春眠不覚暁 処処聞啼鳥 夜来風雨声 花落知多少

です。孟浩然の詩ですね。

 これを読み下ではなく直訳すると

春、寝ていたら知らぬまに明け方だった、ところどころで鳥が鳴くのが聞こえる。
夜の間は風雨の音がしたけど、花はどれだけ落ちてしまっただろう。

という感じになります。

 「不覚」というのは「知らぬ間に」という意味です。夜の間風雨の音を聞いていたら眠ってしまって、知らぬ間に明け方になっていたというのがこの詩の正しい状況です。さて、ふっと起きたら明け方で、鳥の鳴き声が聞こえているという状況ははたして寝坊でしょうか?鳥がチュンチュン鳴いてる明け方は、寝坊どころかけっこう早起きじゃないですか?

 つまり「不覚」の意味を考えずただ「覚えず」なんて読み下しにしてしまった時点で「明け方を過ぎたのを気づかないほど寝坊した」という誤解が始まってしまったわけです。

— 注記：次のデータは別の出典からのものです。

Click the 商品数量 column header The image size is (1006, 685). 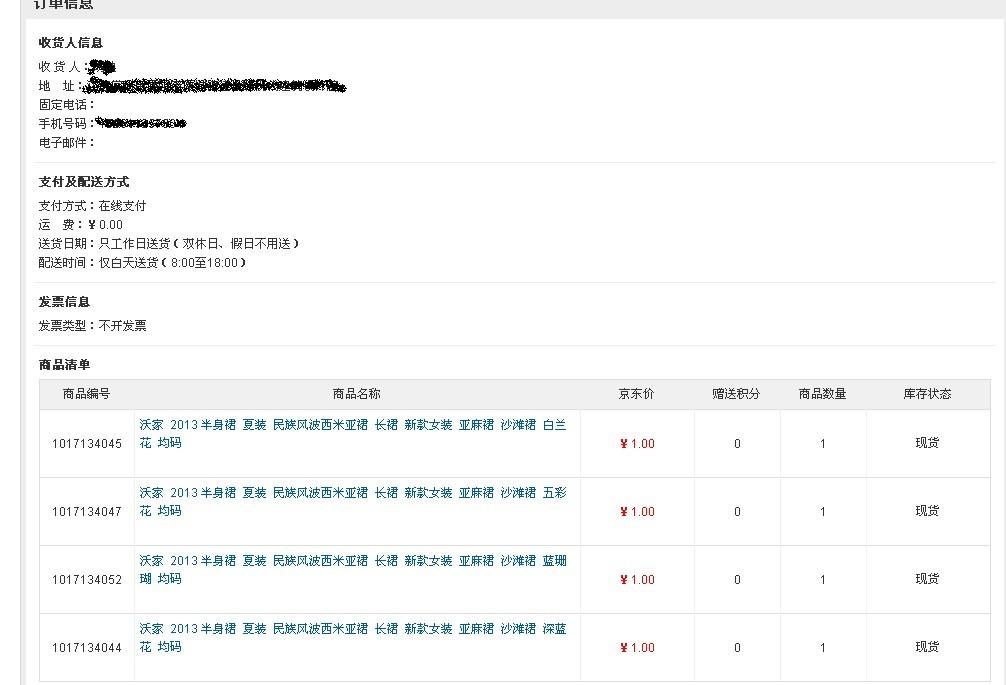823,394
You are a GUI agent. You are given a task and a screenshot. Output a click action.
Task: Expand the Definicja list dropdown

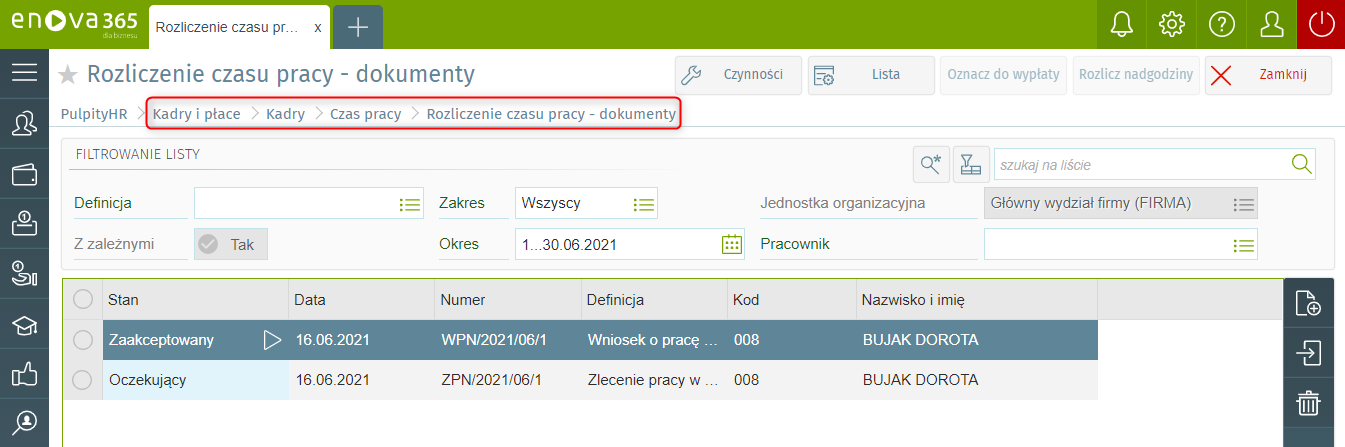point(410,204)
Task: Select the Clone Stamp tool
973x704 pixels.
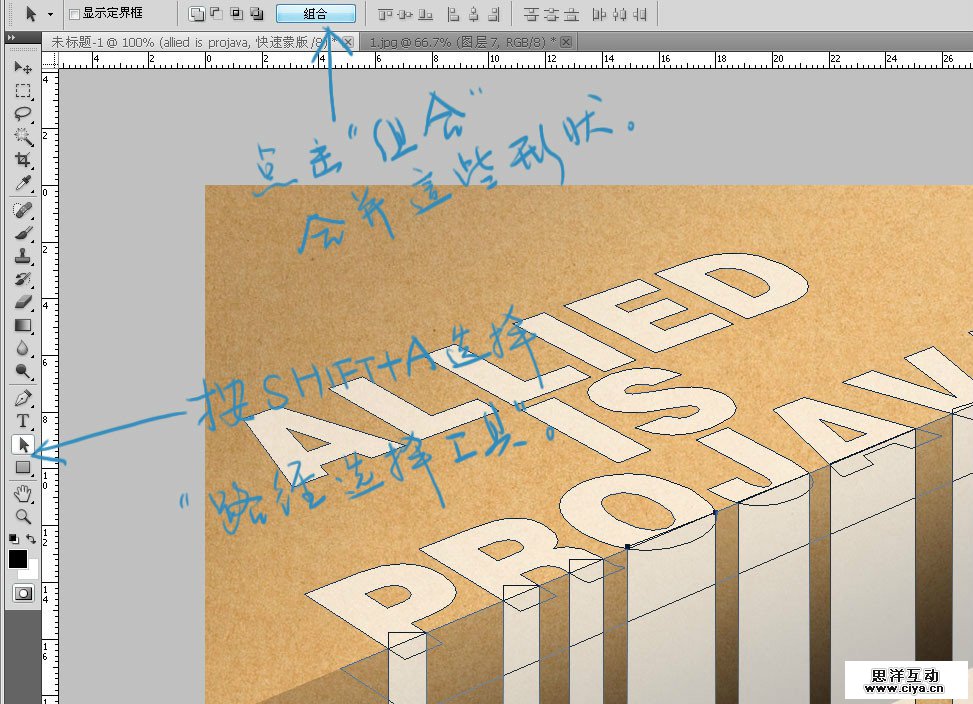Action: pyautogui.click(x=22, y=255)
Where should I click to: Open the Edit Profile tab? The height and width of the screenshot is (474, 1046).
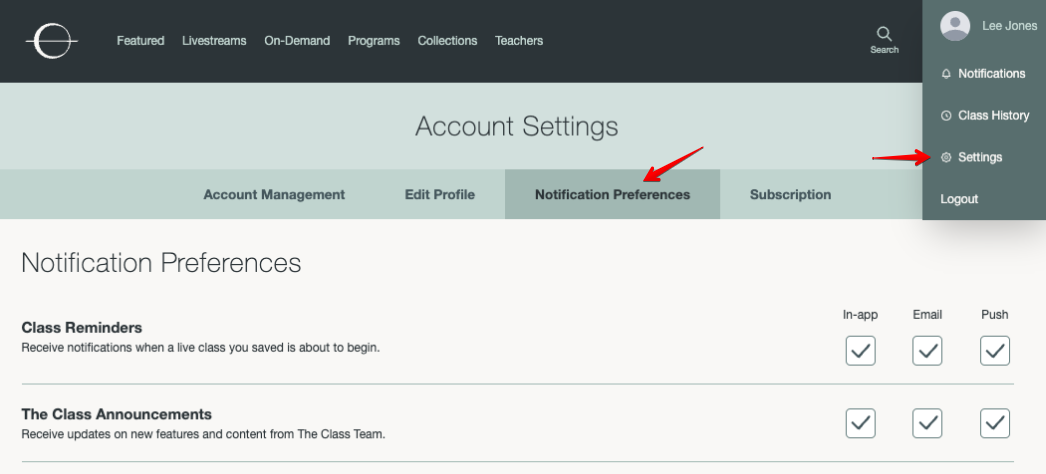(x=439, y=195)
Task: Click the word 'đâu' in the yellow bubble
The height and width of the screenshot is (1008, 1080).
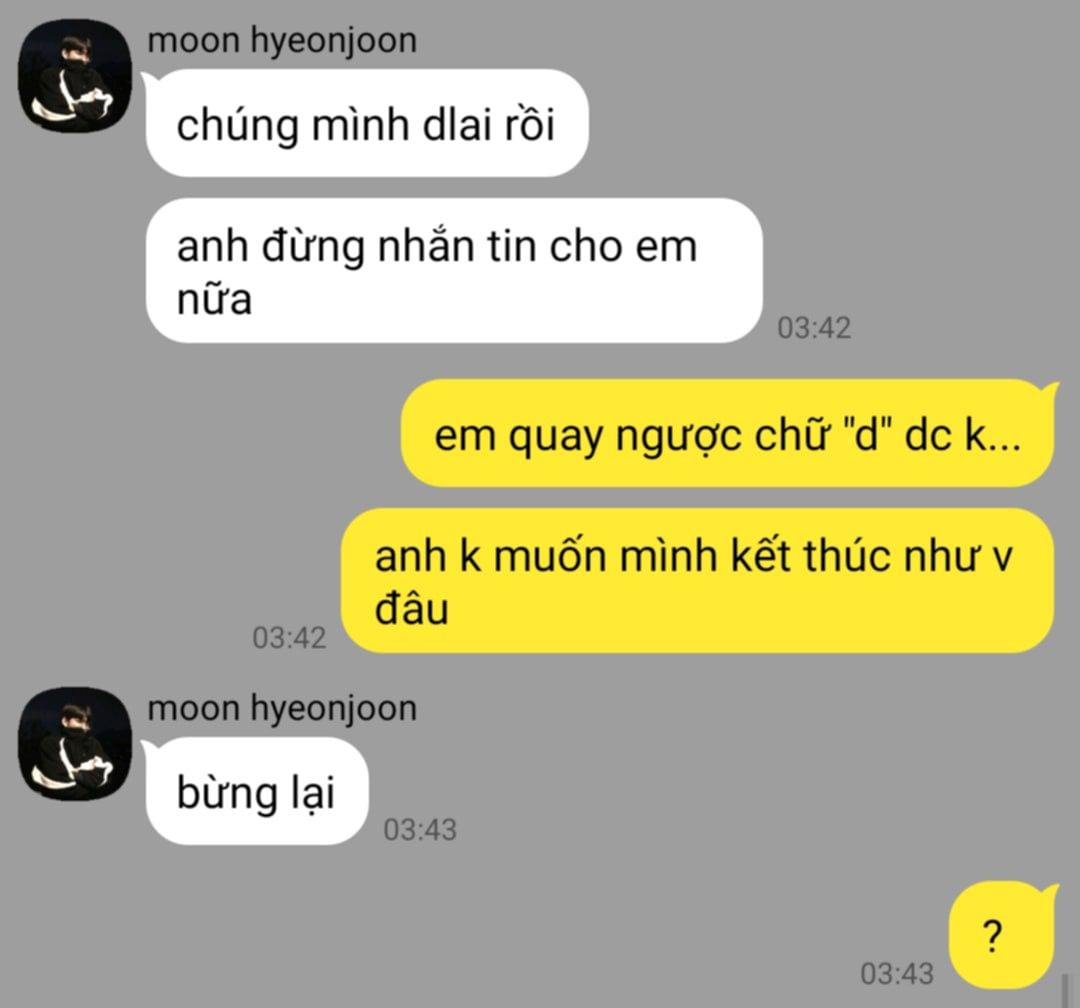Action: [411, 609]
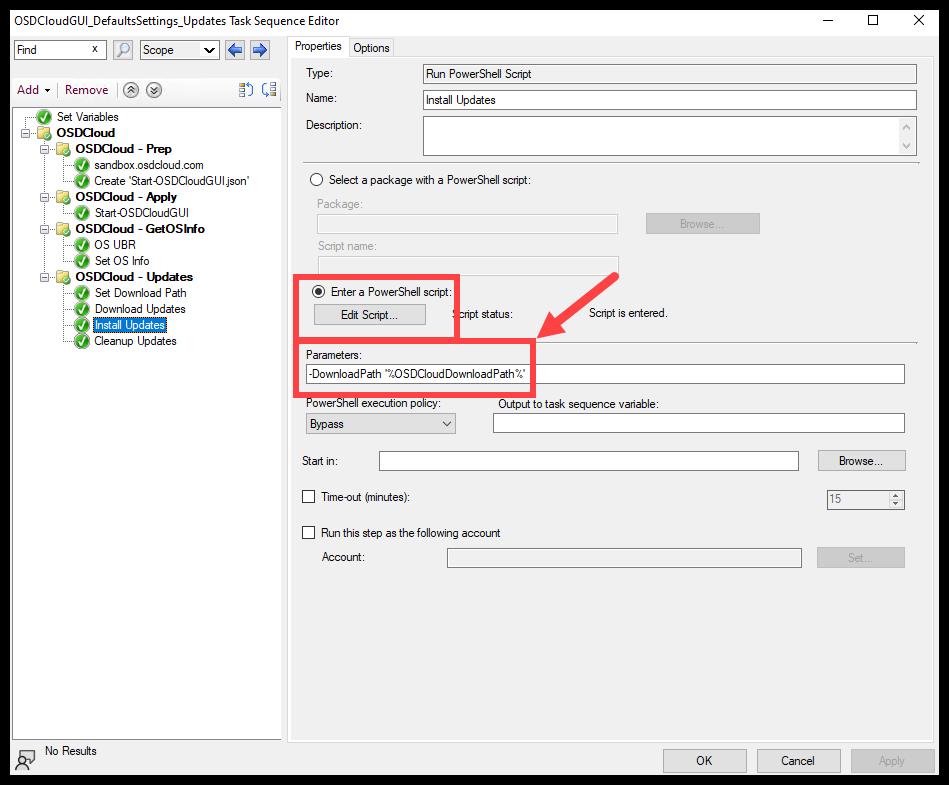Move the selected step down
Viewport: 949px width, 785px height.
153,90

 でもまあ、詩ならまだいいです。意味を取り違えて詩の情景を本来のものとまったく違うものとして理解してしまっていたとしても、誰にも迷惑はかかりません。

 ところが、鍼灸の世界で『黄帝内経』や『八十一難経』を読み下しで読んでわかったつもりになってる連中というのはちょっと問題です。臨床にタッチしない学者がわかったつもりになって偉そうなこと言うのは別に問題ないですけど、わかったつもりで臨床に携わるっていのはこれはダメです。

 私は支那の古典医書を読むときには、まず原文で読んで、分からないところは中国や台湾で買った現代中国語訳してあるものを読んで、それでも分からないときは解説部分を読みます。台湾で出版されているものには詳しく解説がついているものもあってとても役に立ちます。

 でも、そこまでしてそれでも分からないこともたまにはあります。だからこそ、読み下しなんていういいかげんな、インチキな読み方してるだけの連中が正しく理解できるはずはないだろうと確信できるのです。

 今論語の読み下しを音読するのがいいなどと言われていますが、私に言わせれば無駄でしかありません。音読させるなら百人一首や万葉集がいいと思いますし、論語を読ませるならちゃんと外国語として扱って日本語訳したもので理解させるのがいいと思います。